Credit crunch generates value-for-money consumers

By Hayley Brown

- Last updated on GMT

Related tags: Value, Value added

The credit crunch has flipped consumer trends upside down, producing a new type of savvy shopper prioritising value for money, according to David...

The credit crunch has flipped consumer trends upside down, producing a new type of savvy shopper prioritising value for money, according to David Jago, trends and innovations director at Mintel GNPD.

Manufacturers of more premium end products needed to “play up” the benefits of their products over other cheaper alternatives, said Jago.

“The same is true of ethical products,” he added. “Shoppers are demanding more in terms of flavours or health benefits, if they are going to be persuaded to continue paying a premium for Fairtrade or organic food and drink.”

If the credit crunch hit hard we might see more “safe” NPD like line extensions and new varieties, said Jago. “But companies will have to keep launching something new to attract and maintain consumer interest in a more competitive marketplace.”

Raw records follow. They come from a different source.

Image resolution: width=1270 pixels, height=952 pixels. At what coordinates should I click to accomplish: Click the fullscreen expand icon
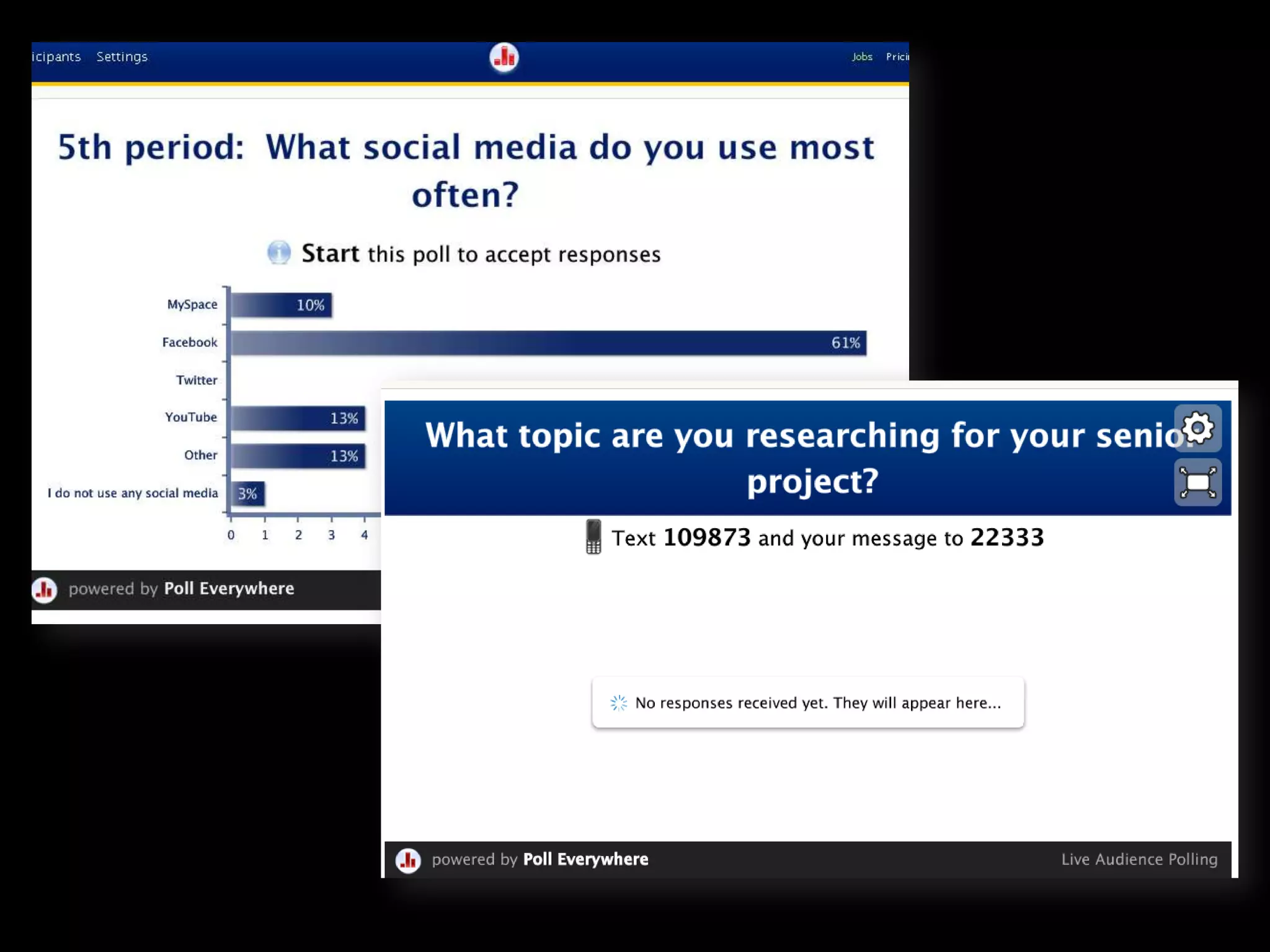(x=1197, y=482)
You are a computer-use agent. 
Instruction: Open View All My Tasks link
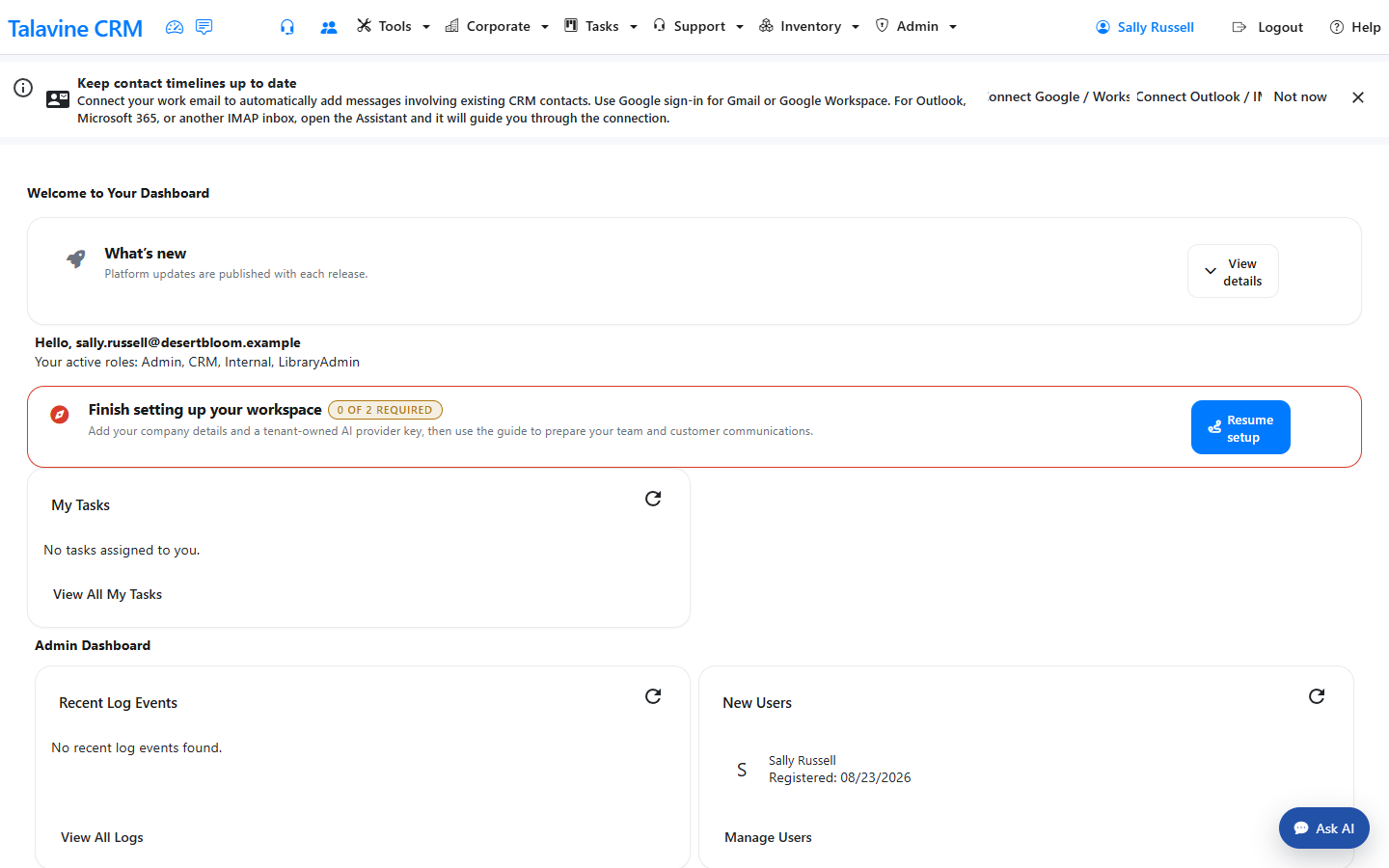tap(107, 594)

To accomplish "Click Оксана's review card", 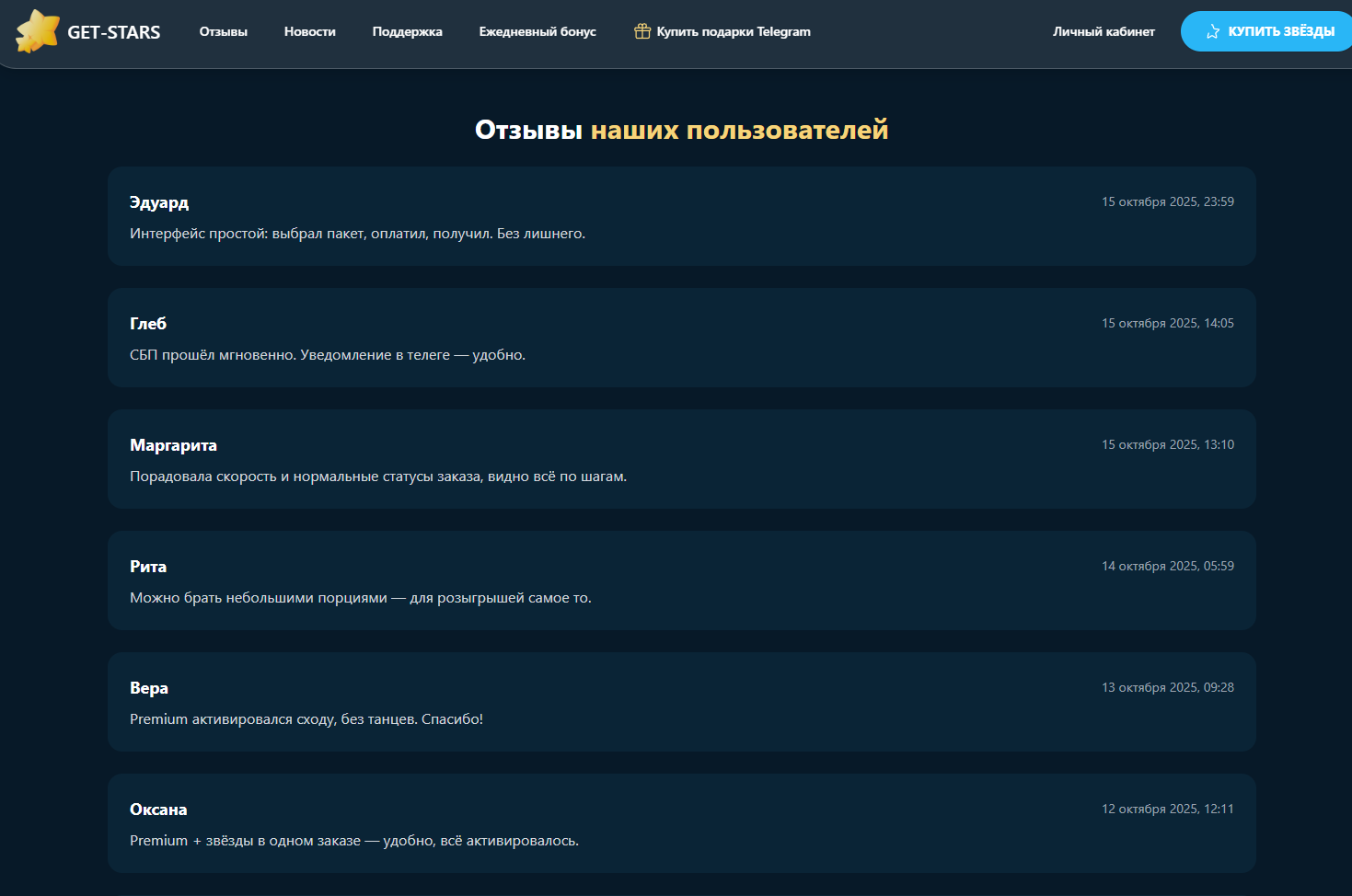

Grocery think-tank IGD’s latest report “Adapting to change”, found that a quarter of shoppers are spending more time shopping and 27% said that they had started to shop around.

The credit crunch had seen shoppers choosing cheaper brands and own-label products, with one in five saying that they were buying more of these products, according to IGD. Tesco was one of the first retailers to respond to this with the launch of its discounted range.

But “economising is not the same as down-trading”, said IGD chief executive Joanne Denney-Finch. “With the surge in interest in the provenance and ethics of foods since the last major downturn, it seems shoppers are scrutinising value, but not compromising their values.”

In the past six months, IGD found that 17% of shoppers said they had bought more Fairtrade products than six months ago. And 22% said that they had bought more products promising animal welfare.

So it appeared that there were two trends working together, said Sam Waterfall consultant at Healthy Marketing Team. While shoppers were putting discounted items in their basket, they were also buying value-added brands. For example, the same shopper might buy a few discounted items, to help justify paying more for a value-added product.

He continued: “It is not an advisable strategy for manufacturers to reduce their brands to a discounted range. It is better for them to extenuate the positives to persuade shoppers to choose their products over competitors.”